River City is an immersive simulation for middle school students. This MUVE (Multiuser Virtual Environment) is an example of an academic enterprise that was created using designed-based research and promotes both complex communication and expert problem-solving. Following the path of River City, with the addition of intelligent tutors, Crystal Island is being developed at North Carolina State University by a team of computer scientists and educational researchers. This NSF-funded project will be an example of an academic innovation that targets science education for eighth grade middle students.

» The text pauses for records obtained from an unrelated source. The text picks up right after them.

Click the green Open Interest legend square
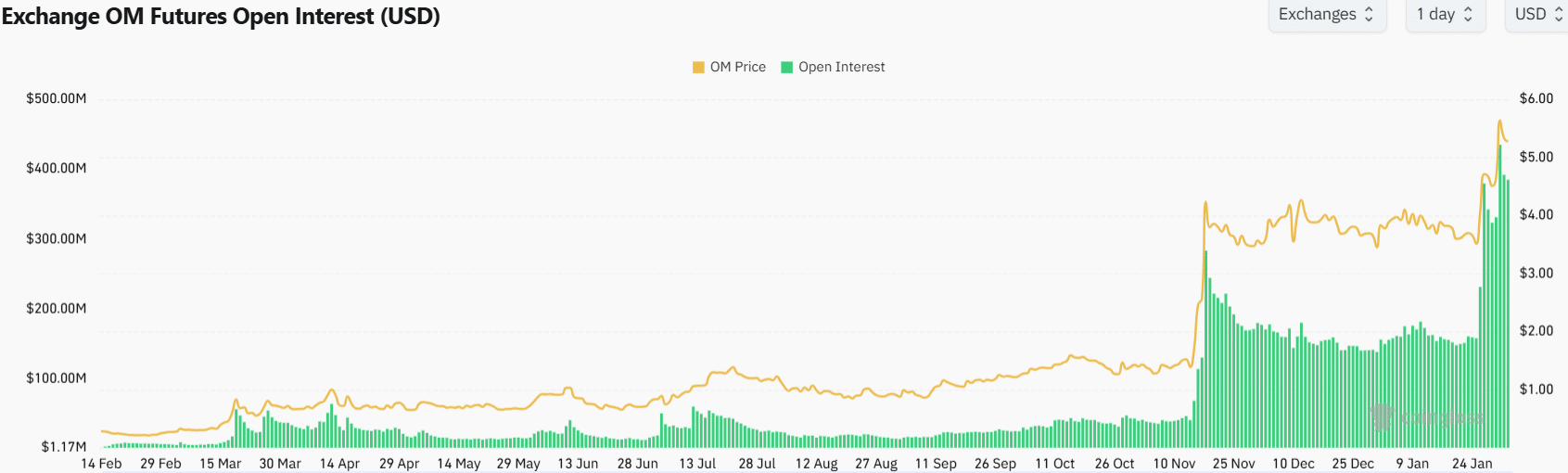 pyautogui.click(x=787, y=68)
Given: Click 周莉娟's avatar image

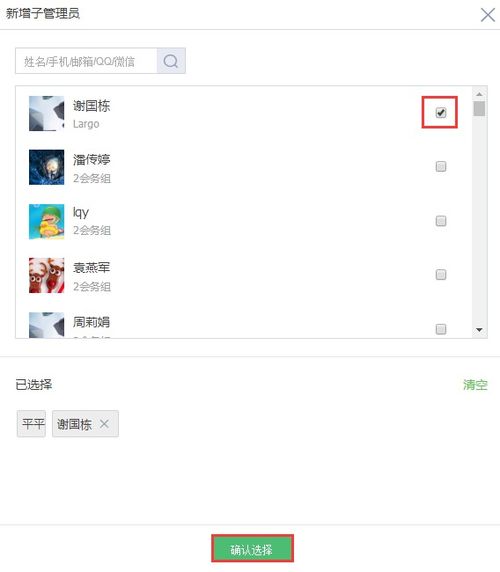Looking at the screenshot, I should pyautogui.click(x=46, y=325).
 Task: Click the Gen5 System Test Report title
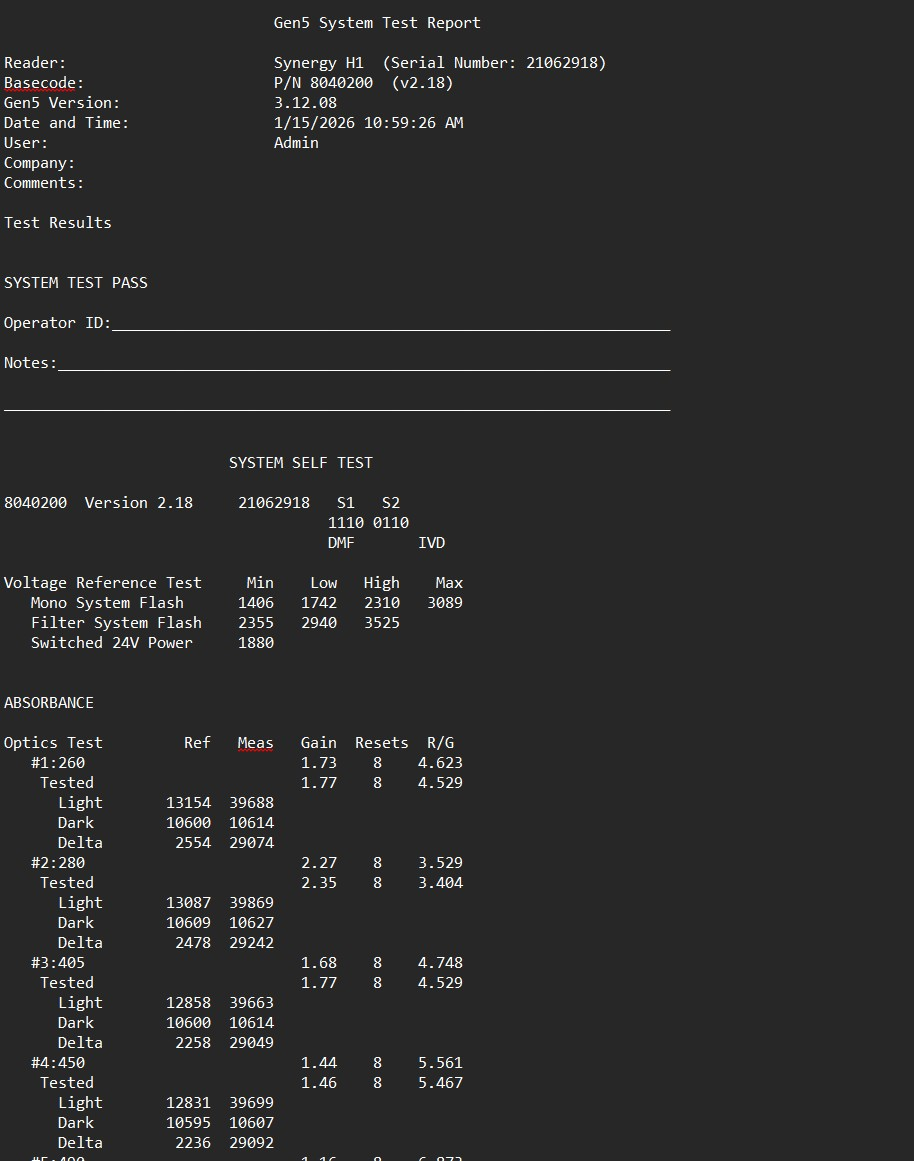[377, 23]
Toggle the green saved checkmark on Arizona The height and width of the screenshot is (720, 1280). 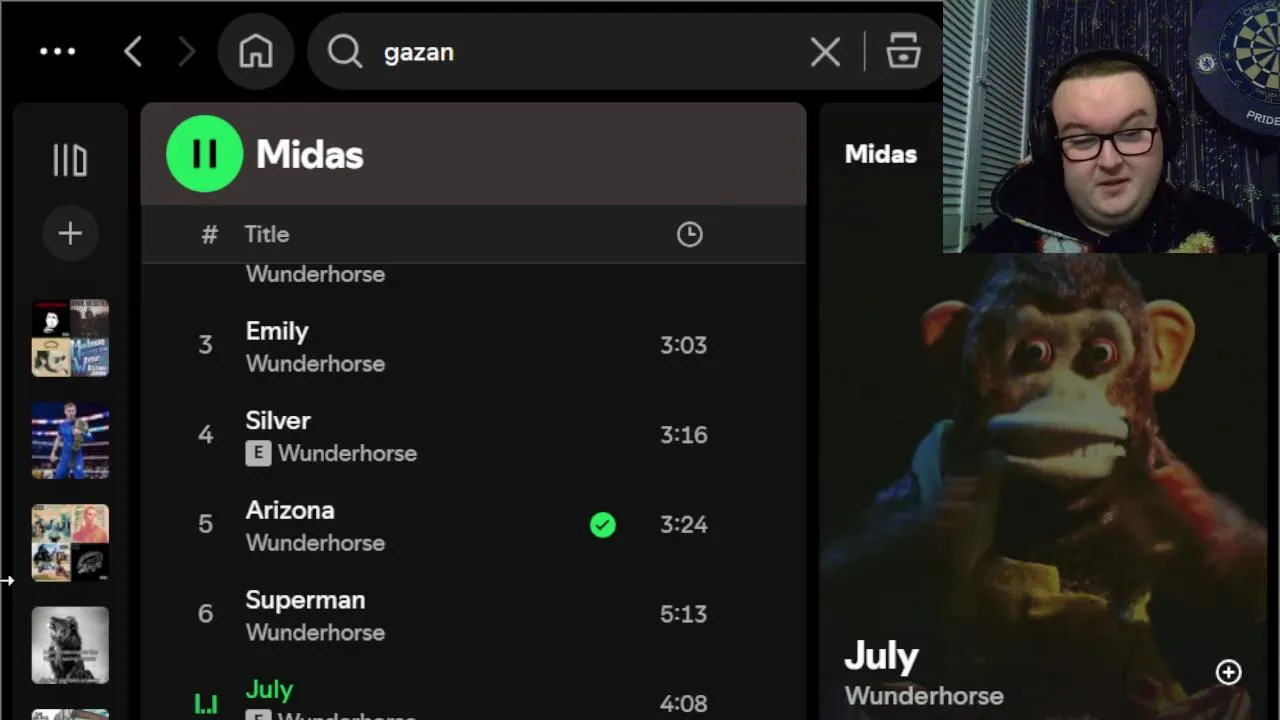pyautogui.click(x=603, y=525)
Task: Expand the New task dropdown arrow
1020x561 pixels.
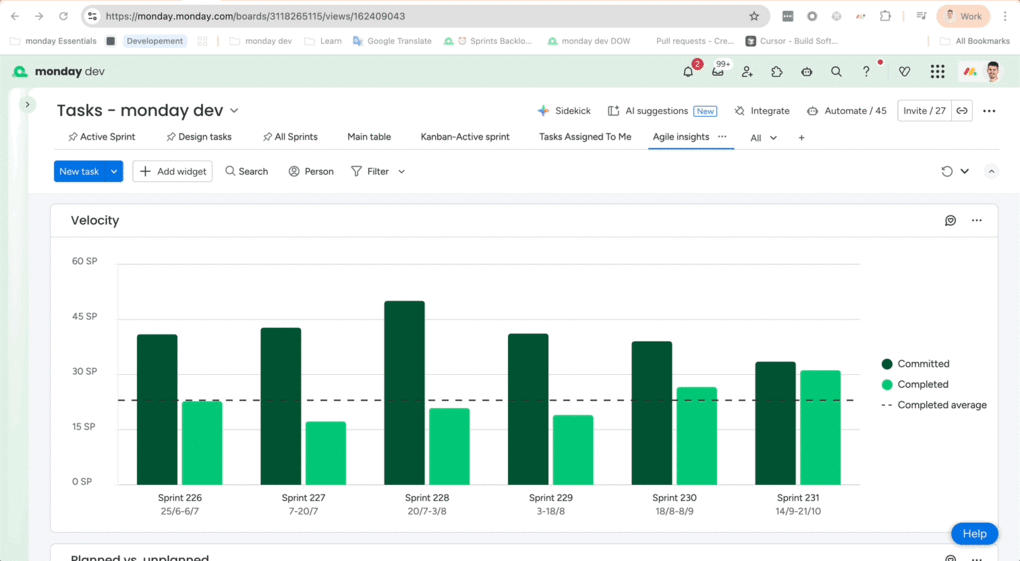Action: point(114,172)
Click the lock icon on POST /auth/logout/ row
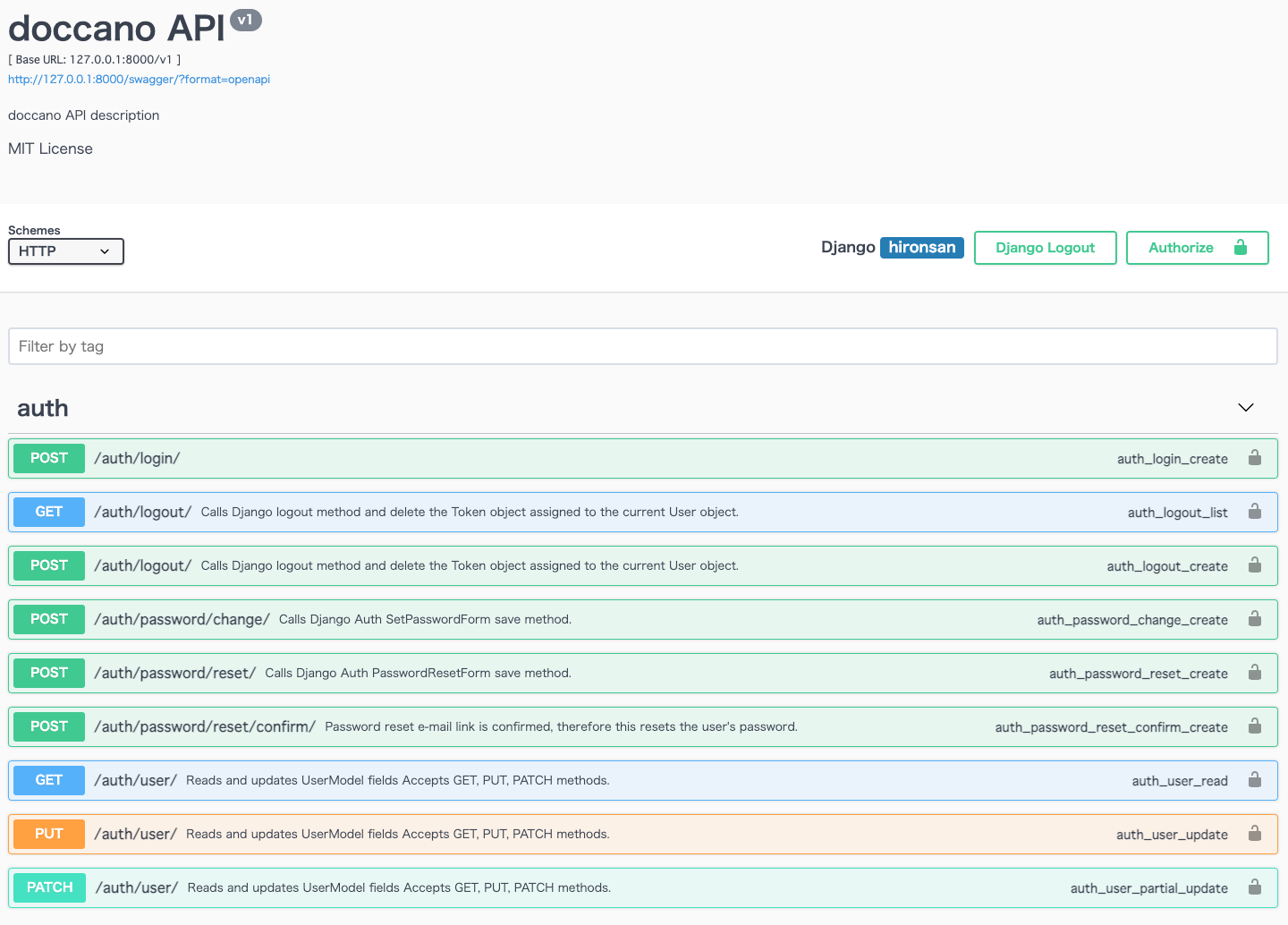Screen dimensions: 1288x925 pyautogui.click(x=1255, y=565)
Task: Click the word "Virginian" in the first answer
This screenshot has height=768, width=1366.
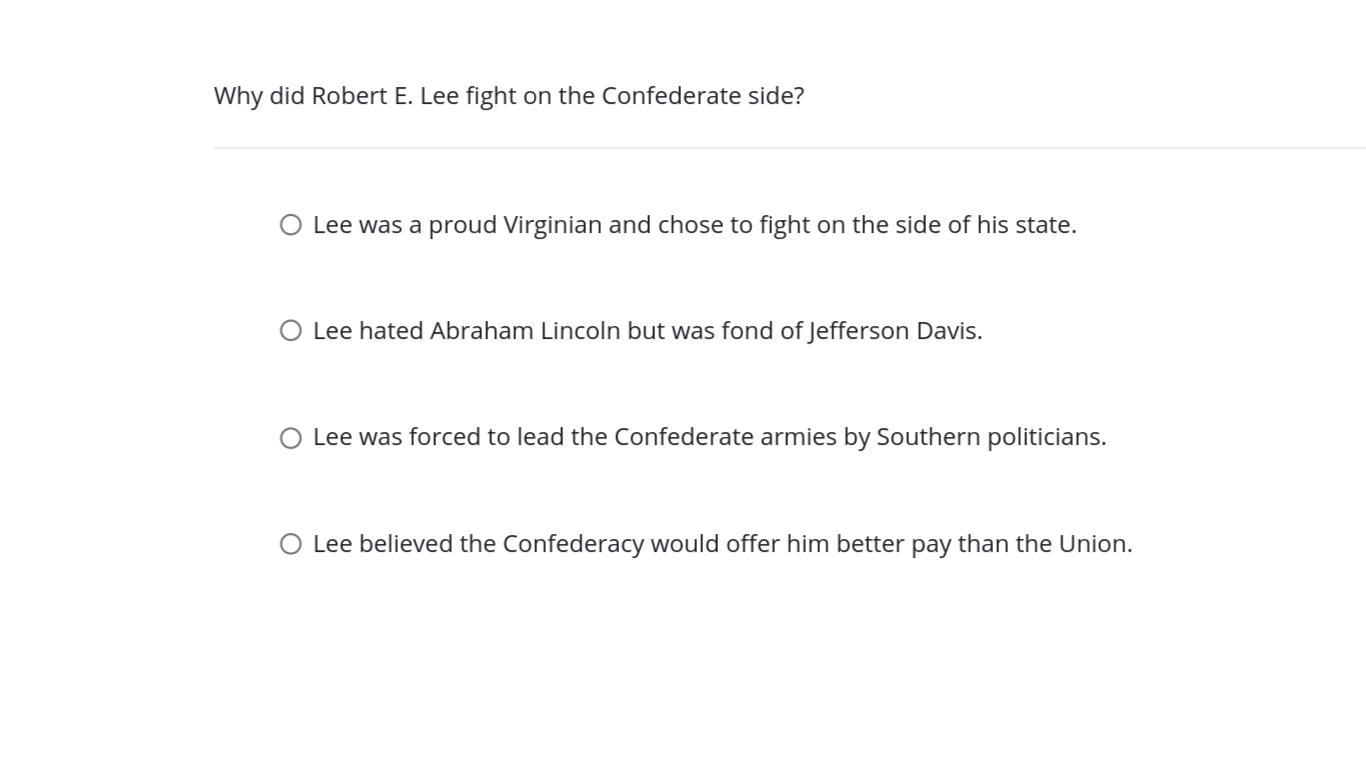Action: click(552, 225)
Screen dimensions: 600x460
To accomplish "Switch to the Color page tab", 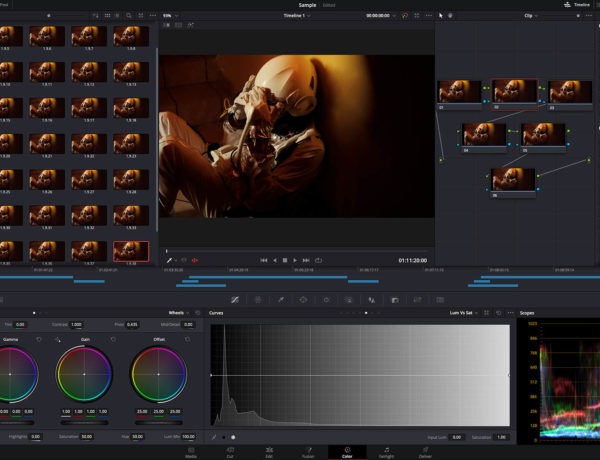I will pos(346,452).
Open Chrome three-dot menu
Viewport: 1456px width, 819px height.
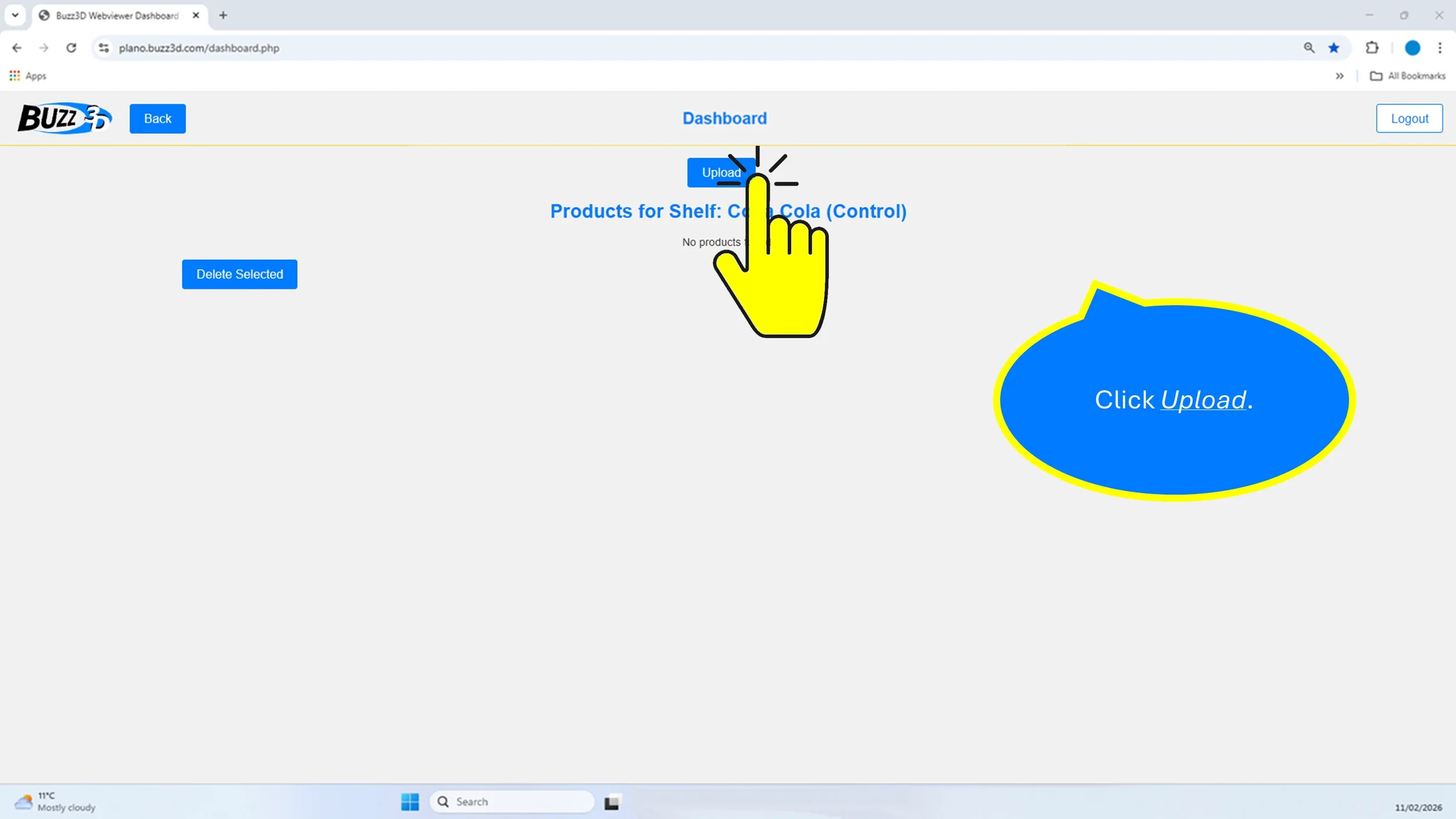pos(1440,48)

The user plays the role of the daughter (or son) of a scientist attempting to discover the origins of an unidentified illness at a research station. The environment begins by introducing the student to the island and the members of the research team for which her father serves as the lead scientist. As members of the research team start to fall ill, it will be her/his task to discover the cause of the outbreak. She will be free to explore the world to collect physical evidence and interact with other characters. Through the course of her adventure, she must gather enough evidence to correctly choose among candidate diagnoses including botulism, cholera, salmonellosis, and tick paralysis, as well as identify the source of the disease, relying on her knowledge of genetics to solve the mystery.
Games can provide a context for situated learning in which players are immersed in complex problem-solving tasks that require expertise. Many thanks to those research efforts that shed light on how games can benefit education in the 21st century.